## [INSTRUCTIONS FOR THE TASK]
Start at the top line and retype the data exactly through to the end.

Pixel coordinate grounding data:
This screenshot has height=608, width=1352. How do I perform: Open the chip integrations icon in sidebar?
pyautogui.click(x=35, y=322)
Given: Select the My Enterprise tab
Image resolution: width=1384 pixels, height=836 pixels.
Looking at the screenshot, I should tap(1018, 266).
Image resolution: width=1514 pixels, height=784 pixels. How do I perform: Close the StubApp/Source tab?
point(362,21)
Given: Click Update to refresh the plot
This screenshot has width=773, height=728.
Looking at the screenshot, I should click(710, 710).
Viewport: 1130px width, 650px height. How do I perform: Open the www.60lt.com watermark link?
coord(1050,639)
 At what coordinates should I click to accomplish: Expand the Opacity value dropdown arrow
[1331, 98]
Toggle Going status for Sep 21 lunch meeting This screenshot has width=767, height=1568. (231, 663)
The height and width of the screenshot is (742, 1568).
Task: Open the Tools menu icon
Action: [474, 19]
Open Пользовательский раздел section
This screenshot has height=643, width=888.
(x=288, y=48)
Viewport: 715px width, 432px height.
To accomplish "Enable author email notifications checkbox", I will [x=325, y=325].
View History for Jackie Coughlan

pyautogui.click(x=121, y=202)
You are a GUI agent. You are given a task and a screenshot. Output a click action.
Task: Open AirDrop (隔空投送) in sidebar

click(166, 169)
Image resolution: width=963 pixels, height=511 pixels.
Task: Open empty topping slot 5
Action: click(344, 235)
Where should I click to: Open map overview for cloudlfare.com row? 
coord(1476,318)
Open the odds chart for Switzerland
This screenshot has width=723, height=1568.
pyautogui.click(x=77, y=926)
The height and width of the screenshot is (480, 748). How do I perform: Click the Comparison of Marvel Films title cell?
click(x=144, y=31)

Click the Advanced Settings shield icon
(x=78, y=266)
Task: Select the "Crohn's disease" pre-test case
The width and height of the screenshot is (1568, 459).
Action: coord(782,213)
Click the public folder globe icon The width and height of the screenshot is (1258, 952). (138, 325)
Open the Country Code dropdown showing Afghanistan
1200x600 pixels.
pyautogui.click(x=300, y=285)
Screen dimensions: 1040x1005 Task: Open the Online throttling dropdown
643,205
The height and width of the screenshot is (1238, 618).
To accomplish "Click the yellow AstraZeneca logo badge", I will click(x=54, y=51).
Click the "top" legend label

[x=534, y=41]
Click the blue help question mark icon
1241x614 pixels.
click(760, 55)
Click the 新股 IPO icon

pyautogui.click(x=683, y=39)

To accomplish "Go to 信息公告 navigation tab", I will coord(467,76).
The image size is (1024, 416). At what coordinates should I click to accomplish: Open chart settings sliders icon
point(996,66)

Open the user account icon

## [RESPONSE TO THE TASK]
This screenshot has height=608, width=1352. How do I perform: Open the chip integrations icon in sidebar?
pyautogui.click(x=35, y=322)
Given: Select the My Enterprise tab
Image resolution: width=1384 pixels, height=836 pixels.
Looking at the screenshot, I should tap(1018, 266).
Image resolution: width=1514 pixels, height=784 pixels. How do I perform: Close the StubApp/Source tab?
point(362,21)
Given: Click Update to refresh the plot
This screenshot has width=773, height=728.
Looking at the screenshot, I should click(710, 710).
Viewport: 1130px width, 650px height. How do I perform: Open the www.60lt.com watermark link?
coord(1050,639)
 At what coordinates should I click to accomplish: Expand the Opacity value dropdown arrow
[1331, 98]
Toggle Going status for Sep 21 lunch meeting This screenshot has width=767, height=1568. (231, 663)
The height and width of the screenshot is (742, 1568).
Task: Open the Tools menu icon
Action: [474, 19]
Open Пользовательский раздел section
This screenshot has height=643, width=888.
(x=288, y=48)
Viewport: 715px width, 432px height.
To accomplish "Enable author email notifications checkbox", I will [x=325, y=325].
View History for Jackie Coughlan

pyautogui.click(x=121, y=202)
You are a GUI agent. You are given a task and a screenshot. Output a click action.
Task: Open AirDrop (隔空投送) in sidebar

click(166, 169)
Image resolution: width=963 pixels, height=511 pixels.
Task: Open empty topping slot 5
Action: click(344, 235)
Where should I click to: Open map overview for cloudlfare.com row? 
coord(1476,318)
Open the odds chart for Switzerland
This screenshot has width=723, height=1568.
pyautogui.click(x=77, y=926)
The height and width of the screenshot is (480, 748). How do I perform: Click the Comparison of Marvel Films title cell?
click(x=144, y=31)

Click the Advanced Settings shield icon
(x=78, y=266)
Task: Select the "Crohn's disease" pre-test case
The width and height of the screenshot is (1568, 459).
Action: coord(782,213)
Click the public folder globe icon The width and height of the screenshot is (1258, 952). (138, 325)
Open the Country Code dropdown showing Afghanistan
1200x600 pixels.
pyautogui.click(x=300, y=285)
Screen dimensions: 1040x1005 Task: Open the Online throttling dropdown
643,205
The height and width of the screenshot is (1238, 618).
To accomplish "Click the yellow AstraZeneca logo badge", I will click(x=54, y=51).
Click the "top" legend label

[x=534, y=41]
Click the blue help question mark icon
1241x614 pixels.
click(760, 55)
Click the 新股 IPO icon

pyautogui.click(x=683, y=39)

To accomplish "Go to 信息公告 navigation tab", I will coord(467,76).
The image size is (1024, 416). At what coordinates should I click to accomplish: Open chart settings sliders icon
point(996,66)

Open the user account icon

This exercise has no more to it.